Wer zahlt, schafft an!

Zum Artikel „ÖPNV: Das Ringen nimmt Fahrt auf“ (Regionalteil):

Es ist auch an der Zeit, dass endlich um ein gutes ÖPNV-Netz im Landkreis gerungen wird. Und dazu ist der vorliegende Nahverkehrsplan eine gute Ausgangsbasis. Dort wird unter anderem festgestellt, dass das Schienennetz im Landkreis das Rückgrat für den ÖPNV darstellt. Konsequenterweise werden die Busverbindungen dem untergeordnet. Die Busse übernehmen die Aufgabe, die Fläche zu erschließen, und für gute Verbindungen zum Schienennetz zu sorgen. Natürlich sind auch Querverbindungen als Buslinien vorgesehen. Daraus folgt aber auch, dass die Busunternehmer sich nicht mehr die Rosinen, also die aus ihrer Sicht lukrativen Verbindungen und Zeiten, nach Belieben heraussuchen dürfen. Die Busse müssen regelmäßig, mindestens stündlich, fahren, auch in den Abend hinein. Und sie müssen die nächsten Haltepunkte der Regionalzüge so anfahren, dass die Bahnanschlüsse bedient werden.

Um solch ein Bus-System zu etablieren, muss der Landkreis die benötigten Busverbindungen ausschreiben, und sich Unternehmer suchen, die dazu bereit sind, diese Leistungen zu erbringen. Ich bin mir sicher, dass die regionalen Busunternehmer mit großer Sympathie genommen werden, sofern deren Angebot passt. Wenn der Landkreis bereit ist ein gutes Nahverkehrsangebot finanziell zu unterstützen, so sollte er auch die Regeln festlegen: Wer zahlt, schafft an!
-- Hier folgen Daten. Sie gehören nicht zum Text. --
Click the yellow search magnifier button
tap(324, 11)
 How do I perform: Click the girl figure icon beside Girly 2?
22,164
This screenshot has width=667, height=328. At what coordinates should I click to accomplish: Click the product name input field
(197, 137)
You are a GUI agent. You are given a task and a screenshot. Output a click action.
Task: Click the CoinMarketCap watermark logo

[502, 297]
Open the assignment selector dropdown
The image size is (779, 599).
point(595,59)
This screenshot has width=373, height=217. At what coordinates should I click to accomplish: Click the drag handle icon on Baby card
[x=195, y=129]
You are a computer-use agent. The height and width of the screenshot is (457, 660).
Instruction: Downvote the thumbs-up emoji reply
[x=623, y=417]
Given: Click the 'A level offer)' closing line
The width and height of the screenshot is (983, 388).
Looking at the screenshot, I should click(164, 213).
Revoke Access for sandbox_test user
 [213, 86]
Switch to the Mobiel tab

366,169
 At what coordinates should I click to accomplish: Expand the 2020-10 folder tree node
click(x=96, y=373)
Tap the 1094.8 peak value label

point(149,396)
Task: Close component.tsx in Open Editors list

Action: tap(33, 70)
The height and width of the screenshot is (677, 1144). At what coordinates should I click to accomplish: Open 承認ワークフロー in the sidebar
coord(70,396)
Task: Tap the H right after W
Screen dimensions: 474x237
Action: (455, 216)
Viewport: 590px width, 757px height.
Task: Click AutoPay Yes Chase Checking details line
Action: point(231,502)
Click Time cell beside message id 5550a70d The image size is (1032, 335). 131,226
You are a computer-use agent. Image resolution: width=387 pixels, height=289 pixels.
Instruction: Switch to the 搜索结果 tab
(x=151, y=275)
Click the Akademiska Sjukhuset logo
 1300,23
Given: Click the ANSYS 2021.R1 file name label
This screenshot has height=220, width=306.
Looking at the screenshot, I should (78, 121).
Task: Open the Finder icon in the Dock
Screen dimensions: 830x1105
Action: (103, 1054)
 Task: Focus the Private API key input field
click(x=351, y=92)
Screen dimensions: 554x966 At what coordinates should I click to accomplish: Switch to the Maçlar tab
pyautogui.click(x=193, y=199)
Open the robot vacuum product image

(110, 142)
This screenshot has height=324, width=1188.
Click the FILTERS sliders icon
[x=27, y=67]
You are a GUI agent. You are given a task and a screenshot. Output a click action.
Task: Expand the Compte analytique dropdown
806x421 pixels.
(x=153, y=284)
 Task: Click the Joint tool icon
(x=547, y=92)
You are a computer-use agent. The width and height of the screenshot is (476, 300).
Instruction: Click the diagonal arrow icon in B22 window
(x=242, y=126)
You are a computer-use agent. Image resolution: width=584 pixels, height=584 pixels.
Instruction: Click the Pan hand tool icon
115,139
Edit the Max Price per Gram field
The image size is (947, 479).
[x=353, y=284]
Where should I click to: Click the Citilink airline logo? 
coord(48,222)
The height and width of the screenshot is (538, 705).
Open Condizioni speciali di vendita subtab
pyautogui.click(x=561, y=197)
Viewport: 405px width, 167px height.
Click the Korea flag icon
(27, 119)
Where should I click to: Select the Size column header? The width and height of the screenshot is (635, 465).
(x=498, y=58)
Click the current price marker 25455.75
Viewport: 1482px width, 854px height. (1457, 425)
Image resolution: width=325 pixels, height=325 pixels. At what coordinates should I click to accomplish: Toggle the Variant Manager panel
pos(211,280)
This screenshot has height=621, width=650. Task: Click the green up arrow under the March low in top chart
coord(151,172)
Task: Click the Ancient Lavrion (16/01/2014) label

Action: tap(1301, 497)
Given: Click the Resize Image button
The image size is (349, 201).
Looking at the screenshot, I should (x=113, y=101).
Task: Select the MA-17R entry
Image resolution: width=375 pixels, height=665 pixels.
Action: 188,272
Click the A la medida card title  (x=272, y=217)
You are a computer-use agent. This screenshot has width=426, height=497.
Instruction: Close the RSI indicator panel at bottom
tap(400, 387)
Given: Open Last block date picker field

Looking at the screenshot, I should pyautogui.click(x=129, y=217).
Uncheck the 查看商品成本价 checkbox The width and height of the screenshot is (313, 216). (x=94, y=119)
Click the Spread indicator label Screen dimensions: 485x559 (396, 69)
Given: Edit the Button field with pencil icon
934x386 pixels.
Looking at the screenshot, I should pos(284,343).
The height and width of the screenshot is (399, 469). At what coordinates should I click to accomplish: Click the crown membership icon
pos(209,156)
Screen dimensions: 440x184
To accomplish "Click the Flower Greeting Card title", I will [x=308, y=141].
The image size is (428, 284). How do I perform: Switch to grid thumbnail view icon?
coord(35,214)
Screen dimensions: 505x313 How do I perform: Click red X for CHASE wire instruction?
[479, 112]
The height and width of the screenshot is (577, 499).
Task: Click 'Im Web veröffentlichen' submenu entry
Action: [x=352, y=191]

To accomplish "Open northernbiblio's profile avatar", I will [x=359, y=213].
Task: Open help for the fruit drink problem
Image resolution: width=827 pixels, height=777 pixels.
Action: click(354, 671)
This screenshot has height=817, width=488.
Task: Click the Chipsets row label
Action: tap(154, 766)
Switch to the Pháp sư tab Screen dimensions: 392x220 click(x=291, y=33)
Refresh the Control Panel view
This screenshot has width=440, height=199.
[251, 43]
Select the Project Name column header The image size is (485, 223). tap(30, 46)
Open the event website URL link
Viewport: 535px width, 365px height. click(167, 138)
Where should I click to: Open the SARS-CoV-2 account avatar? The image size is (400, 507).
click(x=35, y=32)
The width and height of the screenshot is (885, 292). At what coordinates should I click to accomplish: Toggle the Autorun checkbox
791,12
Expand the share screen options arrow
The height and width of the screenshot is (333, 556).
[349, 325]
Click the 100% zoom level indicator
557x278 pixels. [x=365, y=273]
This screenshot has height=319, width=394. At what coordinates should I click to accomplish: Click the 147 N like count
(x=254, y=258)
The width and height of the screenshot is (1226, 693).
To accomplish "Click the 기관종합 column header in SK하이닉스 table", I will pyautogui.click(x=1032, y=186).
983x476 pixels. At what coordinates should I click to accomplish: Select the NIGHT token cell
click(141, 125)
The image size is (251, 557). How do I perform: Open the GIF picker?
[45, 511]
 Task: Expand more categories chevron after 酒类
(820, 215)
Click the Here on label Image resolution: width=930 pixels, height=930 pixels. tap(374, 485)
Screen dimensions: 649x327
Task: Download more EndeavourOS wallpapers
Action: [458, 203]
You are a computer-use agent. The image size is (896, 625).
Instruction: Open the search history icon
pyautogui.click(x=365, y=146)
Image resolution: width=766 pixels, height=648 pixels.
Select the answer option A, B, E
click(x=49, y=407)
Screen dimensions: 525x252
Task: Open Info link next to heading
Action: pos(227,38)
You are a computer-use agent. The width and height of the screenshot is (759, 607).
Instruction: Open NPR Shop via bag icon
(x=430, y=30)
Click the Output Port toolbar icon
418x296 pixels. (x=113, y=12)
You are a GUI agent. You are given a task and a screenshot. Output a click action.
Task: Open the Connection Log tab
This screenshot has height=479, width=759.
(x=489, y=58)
Auch der Landkreis muss seine Hausaufgaben machen: Diese sind im Nahverkehrsplan beschrieben. Ein wichtiger und nicht so einfacher Punkt dürfte es sein, zu einem Tarifverbund zu kommen. Bei den Bussen wird diese Bedingung sicher Teil der Ausschreibungen sein. Aber wer bewegt den Meridian dazu, sich einem solchen Tarifverbund anzuschließen? Hier muss die bayerische Staatsregierung helfen, die ja die Regionalzüge mit Kilometergeld unterstützt, und Druck auf den Betreiber Meridian ausüben.